A/B Testing – tastefulcode

This is a continuation of my previous post on implementing a generic A/B testing service – here I will discuss the intricacies around one of the biggest problems faced: the problem of supporting multiple simultaneous experiments, some of which may influence the outcomes of others. The solution discussed here is based on Google’s approach to A/B testing.

Allowing a user to be in more than one experiment
One of the first issues to address is when it is acceptable for a user to be in two experiments at once. Of course, if we have several experiments testing the same thing (e.g. in the advertisement use-case, where there are several statistical models and we want to find out which one yields the highest click-through rate), then any given user can only be in one of those experiments. On the other hand, if we have two unrelated experiments which are testing completely independent features, then it’s fine for a user to be in both experiments at the same time.

We need a way to define and represent experiments in a way that would enable us to capture the different semantics between similar and independent experiments. For this, we borrow Google‘s terminology:

Layer – A layer represents a specific type of A/B test. For example, we may have a layer for representing the A/B testing of statistical models used for boosting click-through rates.
Experiment – An experiment lives within a parent layer and each experiment represents a specific test. For example, we may have an experiment for testing model #5.

These terms are depicted more clearly in the diagram below, which shows an A/B testing configuration for two independent features.

Example depicting A/B testing terminology

Now, it becomes clear when a user can participate in multiple experiments. Within each layer, a user can only be in one experiment but across layers, this constraint does not apply. Now we just need a way to assign users to an experiment within each layer.

Ensuring that traffic is always allocated fairly

When users are being assigned to multiple experiments, it is easy to allocate traffic (i.e. mapping users to expeirments) in a way that is unfair and leads to biased and unmeaningful results. Consider our two independent features scenario and imagine that users are distributed horizontally across the diagram:

Unfair user allocation for two independent features

Here, we can see that if a user is assigned the experiment Feature A: On, they will also be assigned Feature B: On. So, if we later analyse the KPIs for the purple users vs the red users, we will have no idea whether any change in the KPIs has come from Feature A or Feature B. We need to allocate traffic in a fair way:

Fair user allocation for two independent features

Here, the users assigned Feature A: On are equally split over Feature B: On and Feature B: Off. Now, if we look at the KPIs for the purple users vs the red users, we know that any change we see is purely down to Feature B. We have achieved this by partitioning experiments within each layer equally across experiments within the other layer.

> _Given information_:

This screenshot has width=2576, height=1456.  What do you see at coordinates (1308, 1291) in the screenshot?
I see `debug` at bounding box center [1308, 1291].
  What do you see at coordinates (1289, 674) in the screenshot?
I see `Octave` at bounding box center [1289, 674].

> _Challenge_:
In the A/B testing post, how many experiments within a single layer can one user be in?

> _Complete output_:
Only one.